Le Dr de Rochambeau, gynécologue interviewé sur le refus de pratiquer les IVG dans son exercice professionnel, a qualifié cet acte d’homicide. Si ces propos sont prononcés à titre personnel, au nom de la clause de conscience dont bénéficie chaque médecin, ils prennent une autre dimension quand ils viennent du président du Syngof, Syndicat national des gynécologues-obstétriciens de France, et ont déclenché une vague de réactions officielles, professionnelles, associatives, citoyennes pour rappeler le droit des femmes.

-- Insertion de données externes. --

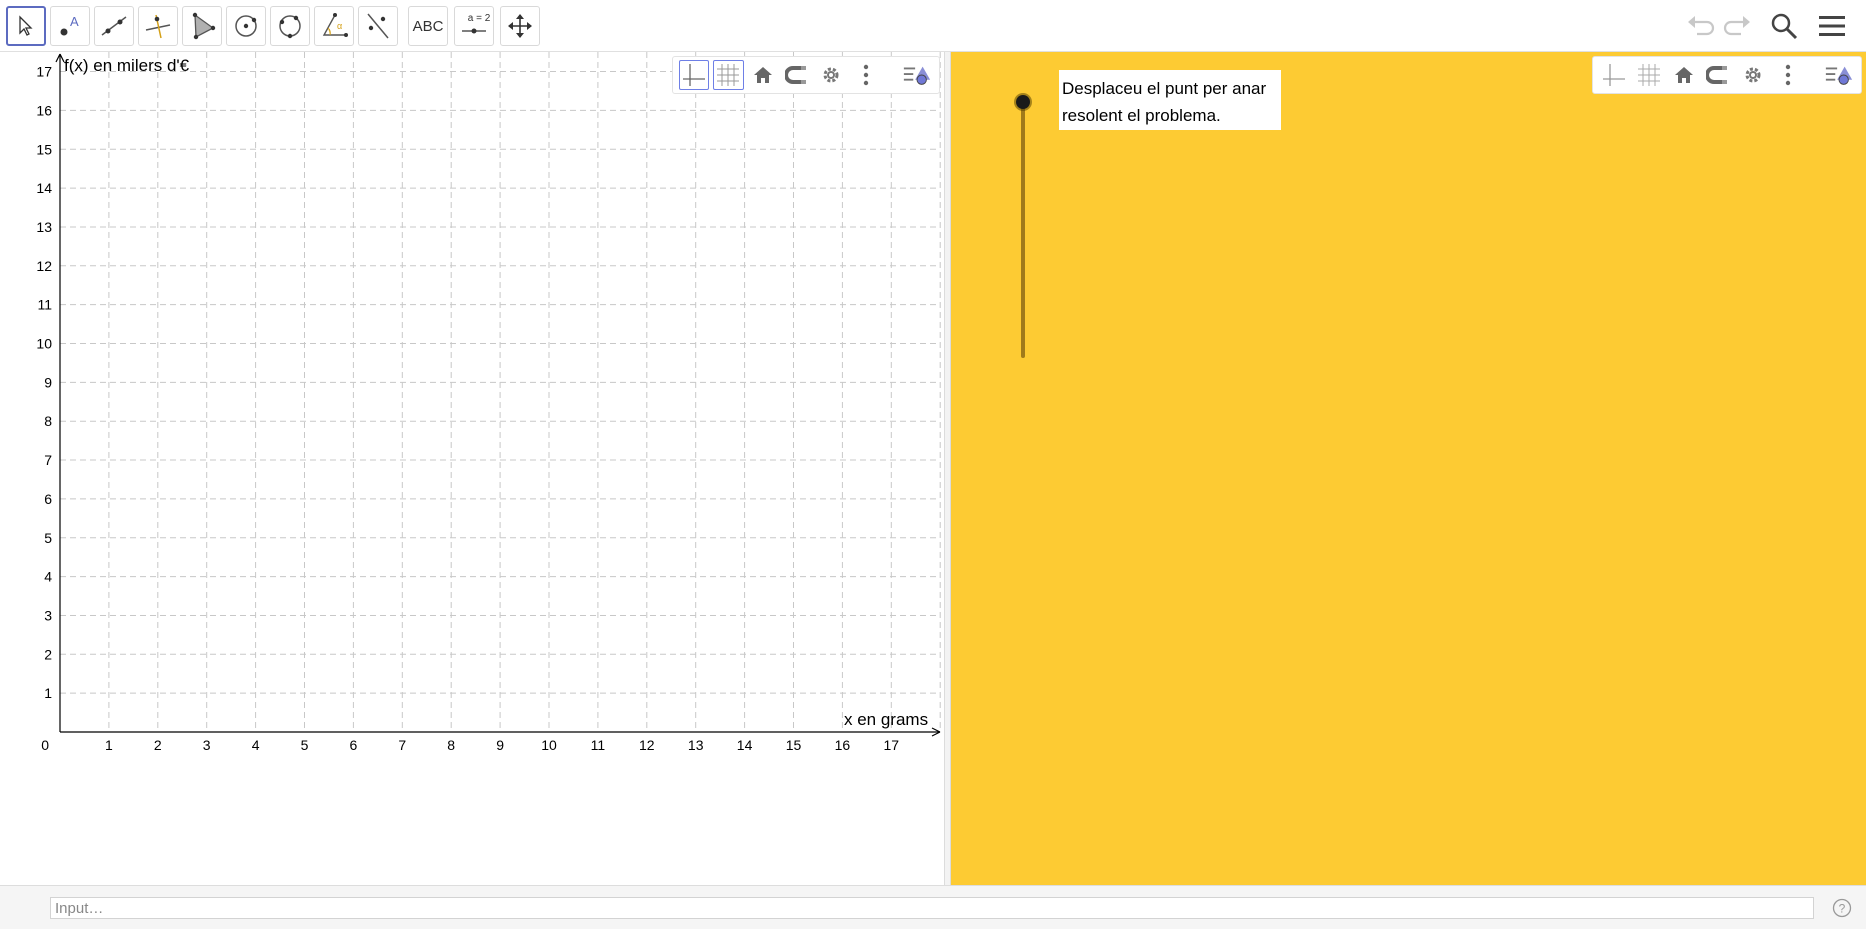 The image size is (1866, 929). Describe the element at coordinates (202, 26) in the screenshot. I see `polygon-tool-button` at that location.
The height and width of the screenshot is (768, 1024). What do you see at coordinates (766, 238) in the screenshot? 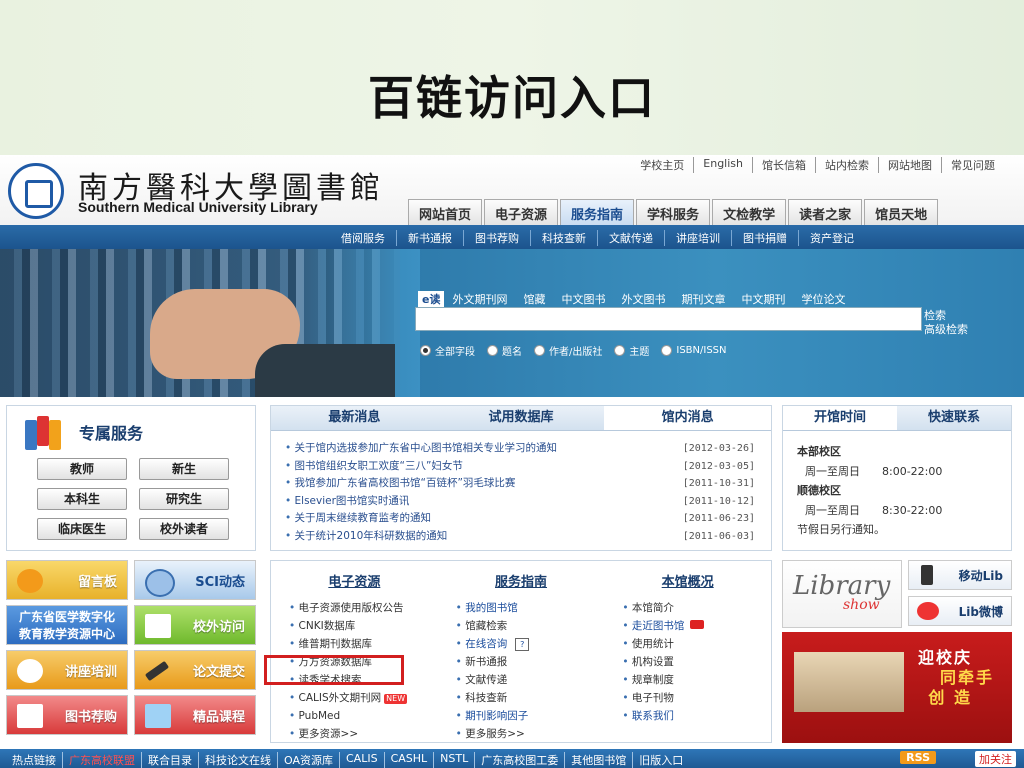
I see `subnav-donation: 图书捐赠` at bounding box center [766, 238].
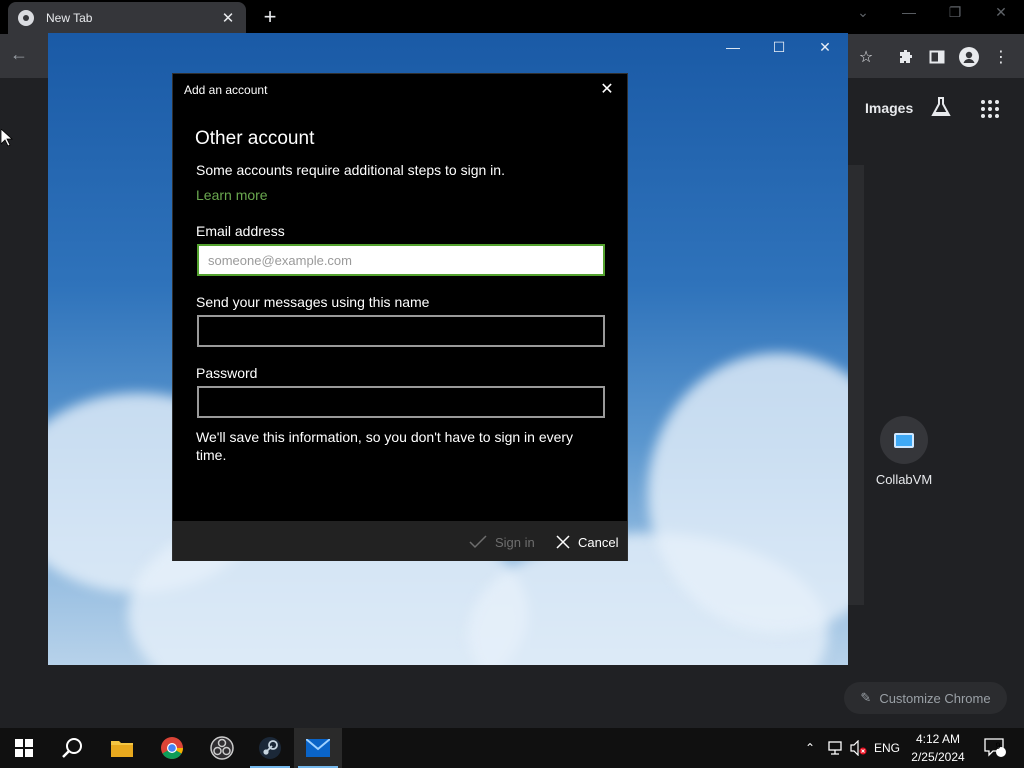  Describe the element at coordinates (733, 50) in the screenshot. I see `mail-minimize-icon: —` at that location.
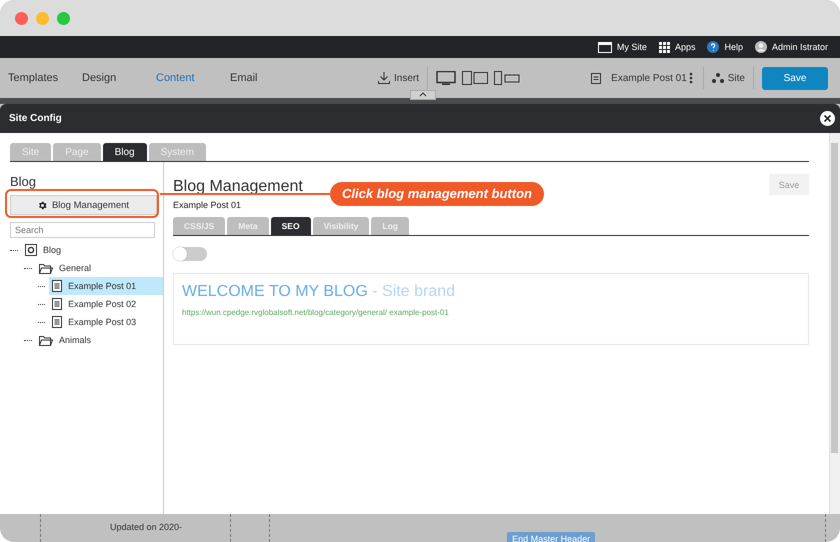 This screenshot has width=840, height=542. I want to click on tree-item: Example Post 01, so click(106, 286).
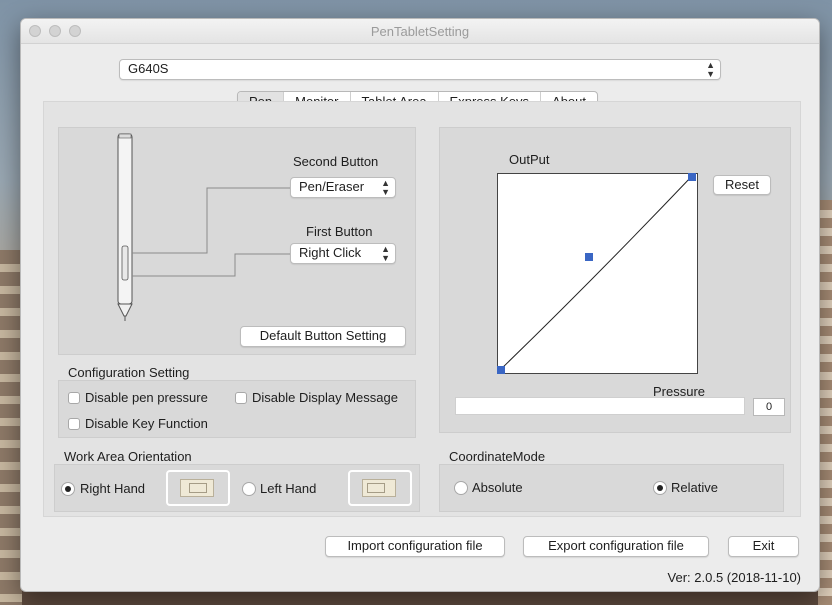 The height and width of the screenshot is (605, 832). I want to click on left-hand-label: Left Hand, so click(288, 488).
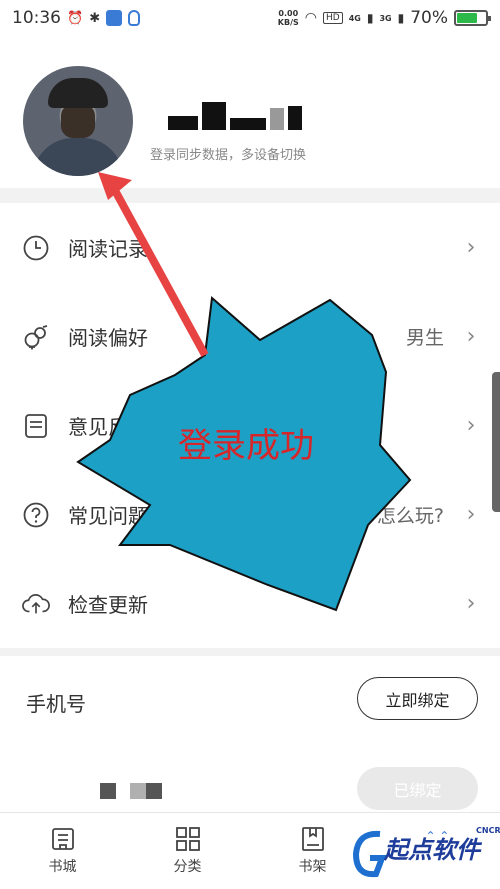 The height and width of the screenshot is (889, 500). I want to click on qq-icon, so click(134, 18).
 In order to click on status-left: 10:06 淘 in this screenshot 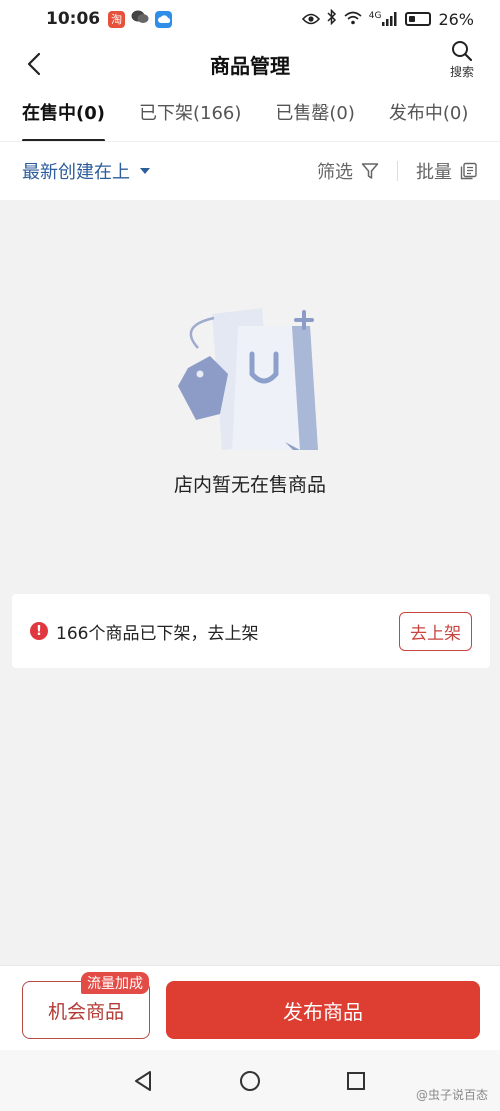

Le droit à l’IVG a été acquis en France il y a plus de 40 ans. Autorisée pour la 1re fois par la « loi Veil » de 1975, l’IGV concerne chaque année plus de 210 000 femmes, en priorité celles âgées de 20 à 24 ans, ce nombre étant en légère baisse depuis 2013. Les évolutions législatives ont permis depuis 2004 aux patientes de recourir à une IVG médicamenteuse dans le cadre de la médecine de ville, mais à ce jour plus de 80 % des IVG sont réalisés à l’hôpital.

Les établissements et professionnels de santé ont donc collectivement la responsabilité de mettre tout en œuvre pour que ce droit fondamental des femmes soit respecté. Et les droits individuels des uns – en l’occurrence la clause de conscience – ne sauraient entraver les droits collectifs des autres. Il s’agit d’une mission de service public, dont l’Etat doit veiller au bon accomplissement partout en France, et la réforme du droit des autorisations de périnatalité sera l’occasion de le rappeler.

Ne relâchons jamais nos efforts pour faire respecter le droit à l’IVG.